Un lector de Diario CÓRDOBA adquiere en su quiosco la edición de este domingo. Ir a por el periódico es una de las cosas que se permiten durante el estado de alarma. Foto: FRANCISCO GONZÁLEZ

Una mujer con mascarilla pasa ante la parroquia de Cristo Rey. Foto: FRANCISCO GONZÁLEZ

El circuito de El Tablero, cerrado. Prohibido salir a hacer deporte durante el estado de alarma. Foto: FRANCISCO GONZÁLEZ

Las dependientas de una tienda de Roldán atienden a un cliente que ha salido de su confinamiento para ir a comprar el pan. Foto: FRANCISCO GONZÁLEZ

La crisis de los rollos de papel higiénico

El domingo ha cerrado Teresa la tienda de droguería. Es uno de los establecimientos decanos del lugar. También hasta allí han llegado los efectos de la crisis de los rollos de papel higiénico. Más que el coronavirus, parecía que se había desatado la ira de Moctezuma. El tatloni de los Mexicas ha dado nombre a una expresión popular que se refiere a una de las manifestaciones de la diarrea. Los que han arrasado con los rollos de papel higiénico se habrán acordado del día en el que les dio por quitar el bidé para que pudiesen correr los caballos por el cuarto de aseo.

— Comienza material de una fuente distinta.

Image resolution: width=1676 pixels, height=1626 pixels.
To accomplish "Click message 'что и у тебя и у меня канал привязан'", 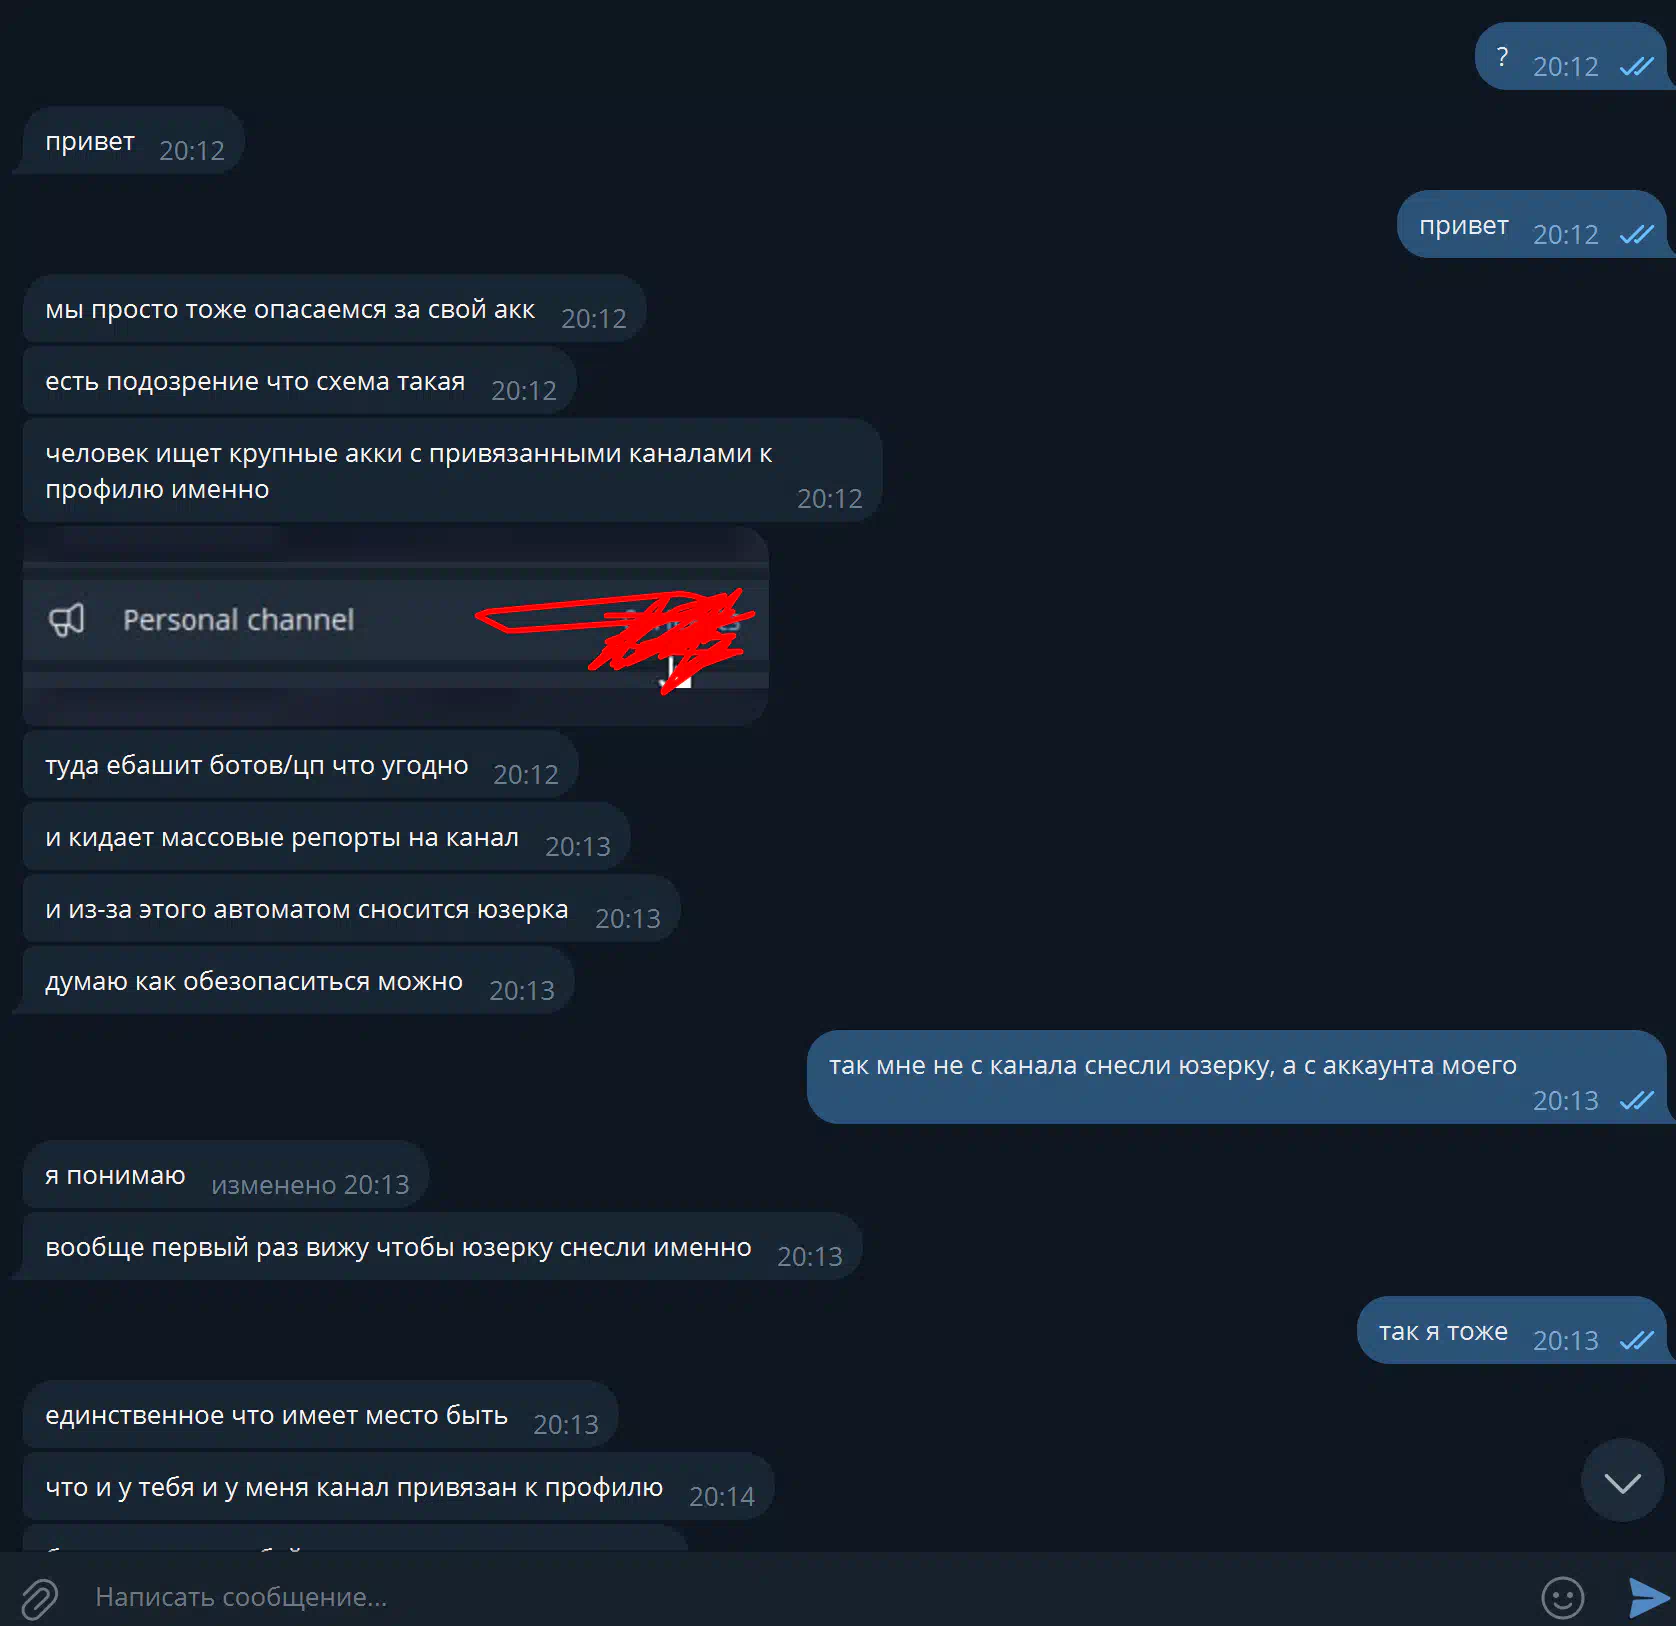I will (x=398, y=1487).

Cuando alcanzo el circuito de El Tablero sin mediar los buenos días con paseantes (ese es otro de los ejercicios prácticos de rutina dominical, dar los buenos días a los parroquianos), me doy con el atleta que corrió por delante del Roldán como si le persiguiese una manada de búfalos. Me acerco, le pregunto y le doy los buenos días (¡Voto a Brios, un saludo!). Guardando más de metro y medio de distancia, como mandan los cánones de la alerta. «¿Sabe que lo que está haciendo está prohibido?», le digo. Adivino por su mirada que no debo ser el primero que se lo reprocha. Ya dijo Tristan Bernard que el primer beso no se da con la boca, sino con la mirada. Y acierto. «¿Tiquié ir ya. Que ya me he enterado, cipo…?». Y tras tan diplomática réplica, se adentra a tirar millas entre los naranjos y olivos de un espacio municipal que te recibe con el cartel de la autoridad que te advierte que se encuentra clausurado mientras dure el estado de alarma. Y se lo ha pasado por el forro de su antojo. Mientras se aleja me grita: «¿Y tú que haces en la calle, so capu…?». Cierto. Este no es mi domingo, que me lo han cambiado. Soy más rutinario que explorador. Y el pollo, con patatas.